- Interactive map of El Tepeyac Café

Restaurant information
- Established: 1942
- Location: California, United States
- Coordinates: 34°2′52″N 118°11′51.5″W﻿ / ﻿34.04778°N 118.197639°W

= El Tepeyac Café =

Mexican restaurant in Los Angeles, CA, US

El Tepeyac Café, or simply El Tepeyac, is a longstanding Mexican restaurant in the Boyle Heights neighborhood of East Los Angeles.

== History ==
El Tepeyac Café is a Mexican food restaurant that was founded in 1942 by the Rojas family. It was originally named El Tupinamba Café and was located near downtown Los Angeles. The family later relocated to the Lincoln Heights area, just north of Boyle Heights, and opened a restaurant, La Villa Café.
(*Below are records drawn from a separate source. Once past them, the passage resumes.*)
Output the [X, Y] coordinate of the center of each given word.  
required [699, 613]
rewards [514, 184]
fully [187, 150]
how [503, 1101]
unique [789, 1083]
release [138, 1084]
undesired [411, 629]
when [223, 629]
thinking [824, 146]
In 1952, the Rojas family relocated the restaurant to Boyle Heights, the current location of El Tepeyac Café.

After the death of his grandfather, Salvador Rojas, Manuel Rojas took over El Tepeyac Café.

The restaurant sells a five-pound burrito, "Manuel’s Special Burrito", as part of Manuel’s Burrito Challenge.

The restaurant's "Hollenbeck Burrito" is said that this burrito was created specifically for LAPD officers, from the local Hollenbeck Division, who often frequented El Tepeyac.

In 2009, there was concern over whether or not the restaurant would stay open due to land leasing issues.

The Rojas family opened a second location near the City of Industry in 2011.

El Tepeyac’s owner, Manuel Rojas, died of esophageal cancer on February 12, 2013 at age 79.

In September 2020, Manuel's grandson Carlos Thome opened a second El Tepeyac Cafe location in Pasadena.

== On television ==
On February 18, 2009, El Tepeyac Cafe was featured in the Travel Channel’s show Man vs. Food.

On July 24, 2014, El Tepeyac Cafe was featured on Esquire TV’s show, Best Bars in America.

On January 15, 2017, El Tepeyac Cafe was featured on the Travel Channel’s show, Food Paradise. The episode in which it was featured is called “Best Mex.”